1. A be used for river course hard rock stratum bridge aquatic foundation ditch steel cofferdam device, includes a plurality of steel-pipe piles (1), its characterized in that: the inner wall of the steel pipe pile I (1) is connected with a steel pipe pile II (2) and a steel pipe pile III (3), a concrete layer I (4) is poured between the steel pipe pile I (1) and the steel pipe pile II (2), and a concrete layer II (5) is poured between the steel pipe pile II (2) and the steel pipe pile III (3).

2. The steel cofferdam device for a river hard rock stratum bridge underwater foundation pit of the present utility model as set forth in claim 1, wherein: screw grooves (6) are symmetrically formed in the outer surfaces of the second steel pipe pile (2) and the third steel pipe pile (3), and protruding blocks (7) matched with the screw grooves (6) are symmetrically connected to the inner walls of the first steel pipe pile (1) and the second steel pipe pile (2).

3. The steel cofferdam device for the underwater foundation pit of the hard rock stratum bridge of the river course according to claim 2, wherein: the outer surfaces of the second steel pipe pile (2) and the third steel pipe pile (3) are symmetrically provided with insertion grooves (8), and the upper ends of the insertion grooves (8) are communicated with the thread grooves (6).

4. A steel cofferdam assembly for a river hard rock formation bridge in water, as claimed in claim 3, wherein: the lower ends of the first steel pipe pile (1), the second steel pipe pile (2) and the third steel pipe pile (3) are connected with drill bits (9).
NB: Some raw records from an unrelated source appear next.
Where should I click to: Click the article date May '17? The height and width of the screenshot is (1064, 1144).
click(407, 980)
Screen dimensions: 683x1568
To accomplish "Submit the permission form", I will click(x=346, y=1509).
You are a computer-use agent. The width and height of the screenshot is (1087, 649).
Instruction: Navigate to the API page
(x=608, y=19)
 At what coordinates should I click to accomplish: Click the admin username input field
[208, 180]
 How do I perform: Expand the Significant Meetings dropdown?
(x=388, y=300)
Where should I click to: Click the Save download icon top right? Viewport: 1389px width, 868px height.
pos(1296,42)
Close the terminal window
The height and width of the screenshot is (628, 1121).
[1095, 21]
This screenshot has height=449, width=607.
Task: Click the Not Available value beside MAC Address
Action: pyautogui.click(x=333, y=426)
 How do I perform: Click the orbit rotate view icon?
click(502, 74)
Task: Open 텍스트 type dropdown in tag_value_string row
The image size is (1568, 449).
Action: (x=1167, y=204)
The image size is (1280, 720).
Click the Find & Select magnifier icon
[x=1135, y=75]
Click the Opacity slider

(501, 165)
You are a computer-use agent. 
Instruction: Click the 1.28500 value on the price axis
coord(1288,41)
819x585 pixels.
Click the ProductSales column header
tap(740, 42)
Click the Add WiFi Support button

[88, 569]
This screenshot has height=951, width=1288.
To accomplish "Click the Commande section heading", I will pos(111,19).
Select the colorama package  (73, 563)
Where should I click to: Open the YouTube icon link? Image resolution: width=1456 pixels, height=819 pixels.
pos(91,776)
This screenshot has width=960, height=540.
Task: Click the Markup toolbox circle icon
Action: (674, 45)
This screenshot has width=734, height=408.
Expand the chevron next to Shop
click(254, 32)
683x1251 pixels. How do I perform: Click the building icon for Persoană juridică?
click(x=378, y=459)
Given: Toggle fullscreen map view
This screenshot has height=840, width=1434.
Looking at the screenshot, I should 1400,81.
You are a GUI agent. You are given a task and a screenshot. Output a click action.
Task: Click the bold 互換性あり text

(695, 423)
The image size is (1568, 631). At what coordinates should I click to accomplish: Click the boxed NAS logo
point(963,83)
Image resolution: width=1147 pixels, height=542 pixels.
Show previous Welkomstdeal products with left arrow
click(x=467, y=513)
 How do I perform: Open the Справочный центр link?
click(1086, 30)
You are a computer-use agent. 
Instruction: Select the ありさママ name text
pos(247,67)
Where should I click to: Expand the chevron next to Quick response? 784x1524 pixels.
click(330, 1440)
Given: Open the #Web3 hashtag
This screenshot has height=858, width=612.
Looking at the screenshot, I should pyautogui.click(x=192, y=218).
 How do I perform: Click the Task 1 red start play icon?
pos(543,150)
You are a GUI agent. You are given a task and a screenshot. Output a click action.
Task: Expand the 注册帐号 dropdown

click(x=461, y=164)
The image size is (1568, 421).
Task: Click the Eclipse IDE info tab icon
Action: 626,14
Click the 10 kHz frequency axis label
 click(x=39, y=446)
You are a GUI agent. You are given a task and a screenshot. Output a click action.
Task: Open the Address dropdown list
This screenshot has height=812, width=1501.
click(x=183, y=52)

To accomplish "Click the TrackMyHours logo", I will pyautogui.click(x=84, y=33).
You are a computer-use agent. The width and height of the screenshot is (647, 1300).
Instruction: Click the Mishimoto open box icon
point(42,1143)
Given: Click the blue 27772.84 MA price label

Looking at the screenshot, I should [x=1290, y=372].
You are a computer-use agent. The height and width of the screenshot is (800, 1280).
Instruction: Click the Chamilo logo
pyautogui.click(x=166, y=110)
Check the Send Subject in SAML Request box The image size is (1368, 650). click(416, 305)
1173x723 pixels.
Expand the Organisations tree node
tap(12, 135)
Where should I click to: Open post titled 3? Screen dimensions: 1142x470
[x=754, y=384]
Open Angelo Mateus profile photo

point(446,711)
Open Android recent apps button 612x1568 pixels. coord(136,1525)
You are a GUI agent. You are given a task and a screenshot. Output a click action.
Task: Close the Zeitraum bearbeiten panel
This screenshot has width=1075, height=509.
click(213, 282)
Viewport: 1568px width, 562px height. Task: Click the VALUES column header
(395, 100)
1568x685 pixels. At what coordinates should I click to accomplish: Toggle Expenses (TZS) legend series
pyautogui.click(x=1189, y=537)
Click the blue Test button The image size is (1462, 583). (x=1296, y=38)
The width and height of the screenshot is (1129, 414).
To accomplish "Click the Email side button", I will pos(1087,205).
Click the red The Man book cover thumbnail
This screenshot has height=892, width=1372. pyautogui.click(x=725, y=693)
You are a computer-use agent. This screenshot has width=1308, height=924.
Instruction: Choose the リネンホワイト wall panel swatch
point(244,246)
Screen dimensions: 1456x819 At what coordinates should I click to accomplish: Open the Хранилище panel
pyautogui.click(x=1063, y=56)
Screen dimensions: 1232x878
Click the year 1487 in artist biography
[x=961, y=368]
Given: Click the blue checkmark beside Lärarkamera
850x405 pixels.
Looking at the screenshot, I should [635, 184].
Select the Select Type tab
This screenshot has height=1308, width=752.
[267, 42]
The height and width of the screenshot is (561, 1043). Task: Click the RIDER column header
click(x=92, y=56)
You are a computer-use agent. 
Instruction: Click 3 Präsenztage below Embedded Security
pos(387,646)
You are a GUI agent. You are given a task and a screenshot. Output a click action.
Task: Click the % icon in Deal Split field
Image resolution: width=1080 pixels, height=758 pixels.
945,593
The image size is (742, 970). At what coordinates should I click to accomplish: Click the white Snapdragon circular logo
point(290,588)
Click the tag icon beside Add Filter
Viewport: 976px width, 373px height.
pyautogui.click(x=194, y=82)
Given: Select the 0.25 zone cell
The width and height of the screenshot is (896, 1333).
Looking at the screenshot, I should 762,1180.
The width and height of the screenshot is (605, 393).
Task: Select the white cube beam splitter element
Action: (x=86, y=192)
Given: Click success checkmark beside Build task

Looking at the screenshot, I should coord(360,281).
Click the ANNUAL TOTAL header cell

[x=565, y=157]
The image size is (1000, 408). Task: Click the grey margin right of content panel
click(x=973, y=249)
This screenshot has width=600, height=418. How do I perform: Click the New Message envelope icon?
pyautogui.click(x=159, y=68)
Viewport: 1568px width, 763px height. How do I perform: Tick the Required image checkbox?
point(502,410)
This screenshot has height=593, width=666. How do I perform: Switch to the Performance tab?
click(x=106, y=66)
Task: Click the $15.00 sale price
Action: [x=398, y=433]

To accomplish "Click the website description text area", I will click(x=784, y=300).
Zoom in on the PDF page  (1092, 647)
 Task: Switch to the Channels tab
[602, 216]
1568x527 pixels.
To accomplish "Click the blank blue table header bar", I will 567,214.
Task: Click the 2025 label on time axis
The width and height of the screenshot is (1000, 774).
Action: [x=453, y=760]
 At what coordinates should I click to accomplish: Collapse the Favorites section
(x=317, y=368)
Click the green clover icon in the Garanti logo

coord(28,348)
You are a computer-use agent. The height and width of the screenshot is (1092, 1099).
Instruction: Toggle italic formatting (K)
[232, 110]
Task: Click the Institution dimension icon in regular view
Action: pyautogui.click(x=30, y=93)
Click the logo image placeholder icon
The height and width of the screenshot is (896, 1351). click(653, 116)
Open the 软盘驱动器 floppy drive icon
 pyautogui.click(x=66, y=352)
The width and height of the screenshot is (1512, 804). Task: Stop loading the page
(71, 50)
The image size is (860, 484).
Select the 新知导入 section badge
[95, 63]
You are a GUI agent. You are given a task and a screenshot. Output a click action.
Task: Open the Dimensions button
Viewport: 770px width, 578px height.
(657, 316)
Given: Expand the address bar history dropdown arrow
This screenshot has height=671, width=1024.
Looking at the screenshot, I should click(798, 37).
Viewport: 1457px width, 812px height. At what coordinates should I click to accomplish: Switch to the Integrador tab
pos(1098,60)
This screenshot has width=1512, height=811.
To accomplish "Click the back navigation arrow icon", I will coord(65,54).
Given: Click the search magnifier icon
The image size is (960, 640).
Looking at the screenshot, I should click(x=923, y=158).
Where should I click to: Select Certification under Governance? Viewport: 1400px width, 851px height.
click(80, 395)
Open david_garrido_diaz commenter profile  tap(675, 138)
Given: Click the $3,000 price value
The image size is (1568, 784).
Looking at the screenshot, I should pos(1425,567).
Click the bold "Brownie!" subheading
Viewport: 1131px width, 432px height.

5. The steel cofferdam device for the underwater foundation pit of the hard rock stratum bridge of the river course is characterized in that: the outer surfaces of the steel pipe piles I (1) are connected with the same inner supporting plate I (10), and the inner walls of the inner supporting plate I (10) are sequentially connected with four inner supporting columns I (11).

6. The steel cofferdam device for the underwater foundation pit of the hard rock stratum bridge of the river course is characterized in that: the outer surfaces of the steel pipe piles I (1) are connected with the same inner support plate II (12), and the inner walls of the inner support plate II (12) are sequentially connected with four inner support column II (13).